This guide shows you how to organize and load FHIR structure definitions and packages from different sources. Building on the resource construction concepts covered earlier, you will learn to work with local files, download published packages, and configure Fhircraft to access multiple definition sources simultaneously.

What Are FHIR Artifacts

FHIR artifacts are files that describe the structure and rules for healthcare data. Think of them as blueprints that tell Fhircraft how to validate and organize patient information, lab results, and other medical records. When you build a resource model using Fhircraft, the library needs these artifacts to resolve the core Structure Definition and any dependent definitions it references. For example, building a patient profiled model requires the patient profile structure definition itself plus any other definitions from which it may derive.

Structure definitions are a type of FHIR Conformance Resource that formally defines the data elements, constraints, terminology bindings, and cardinality rules for FHIR resources and data types.
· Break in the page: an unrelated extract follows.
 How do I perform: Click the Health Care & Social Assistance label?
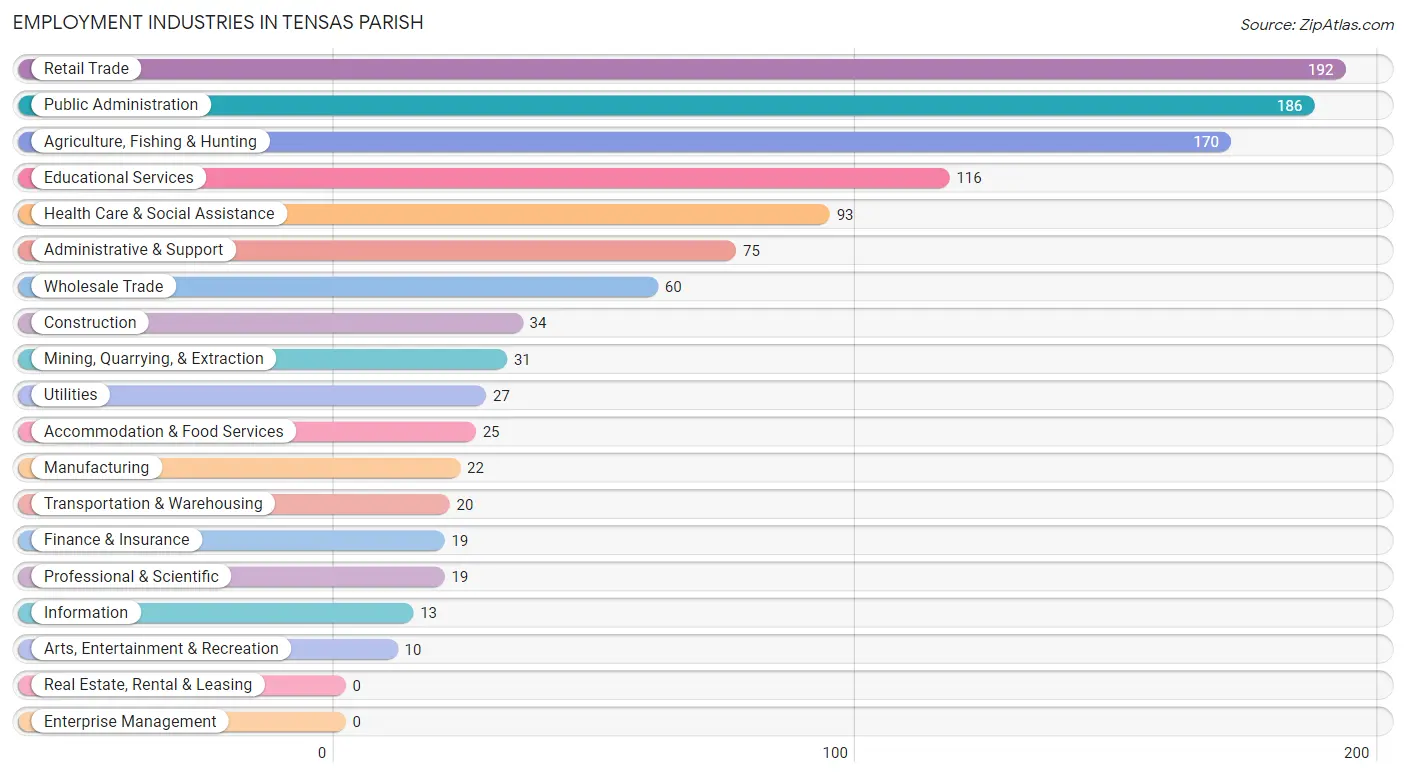pyautogui.click(x=159, y=214)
The FHIR specification provides Base Structure Definitions for all standard resources like, e.g. Patient, Observation, and Condition. These are provided by Fhircraft and do not need to be provided.
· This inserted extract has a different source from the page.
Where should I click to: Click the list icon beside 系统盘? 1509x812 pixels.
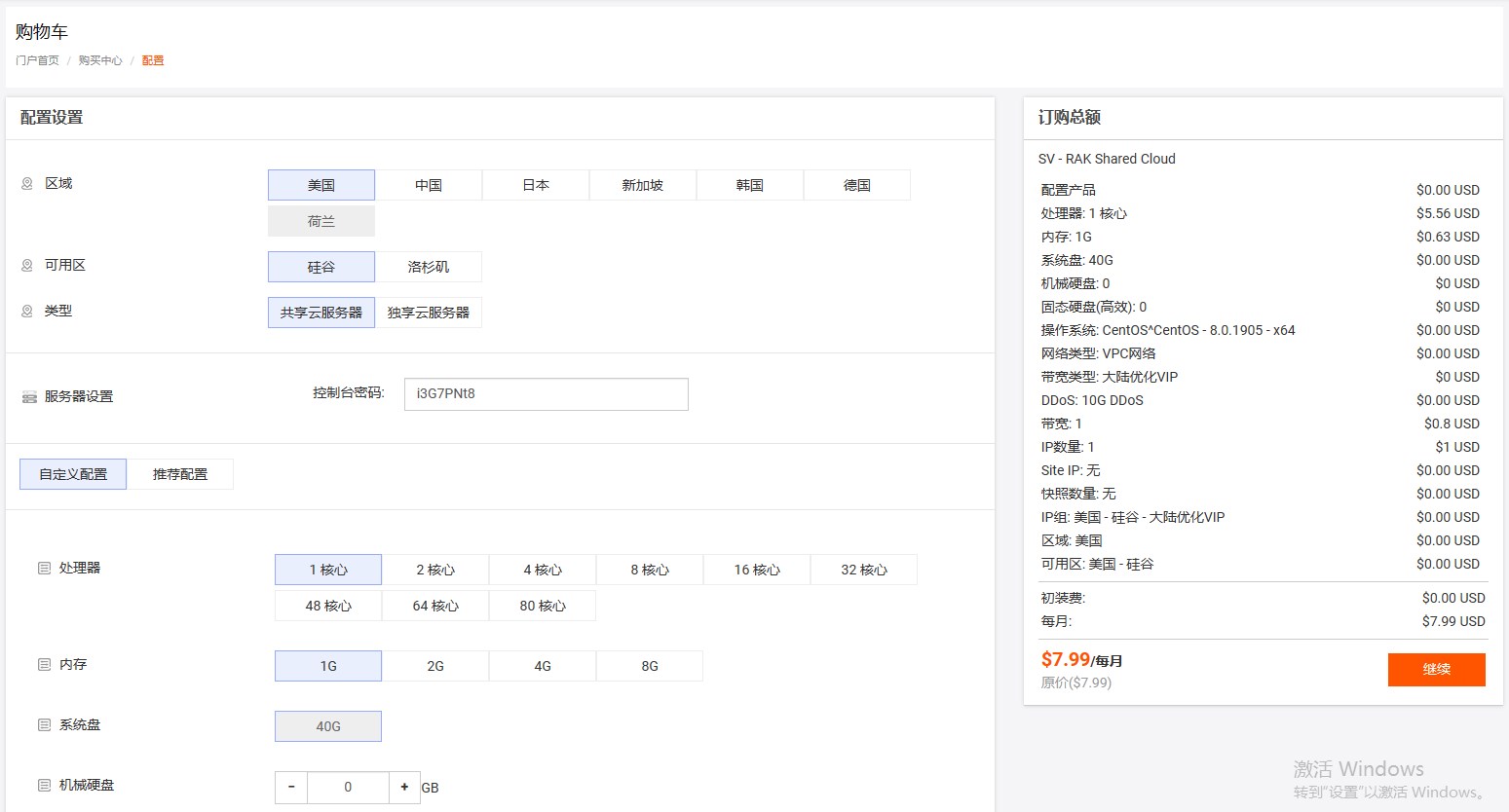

Artifacts are needed at resource model build time to resolve all these dependencies and create complete, validated models. Once a model is built, all the relevant information is contained within the model itself and the artifacts can be removed from memory. This means you can load artifacts, build your models, and then discard the artifacts to free up resources. The built models remain fully functional because they already contain all the validation rules and structural information they need.

Note

Managing artifacts carefully provides important benefits beyond just building models. It gives you fine control over which structure definition files and versions your application uses, ensuring consistency and predictability. It also allows you to work in offline or restricted network settings where accessing the internet or FHIR server resources is not possible or limited. Many healthcare environments have strict security policies that prevent applications from making external network requests. By loading artifacts from local files or pre-downloaded packages, you can build FHIR models in these restricted environments without any internet dependency.

Factory Repository

The factory repository is a central storage and indexing system within Fhircraft resource model factory that manages all loaded structure definitions and makes them available for resource model construction. Think of it as a library catalog: when you load structure definitions from files, directories, packages, or the internet, they all get registered in this repository. When you later request a model using a canonical URL, the factory searches the repository to find the matching structure definition.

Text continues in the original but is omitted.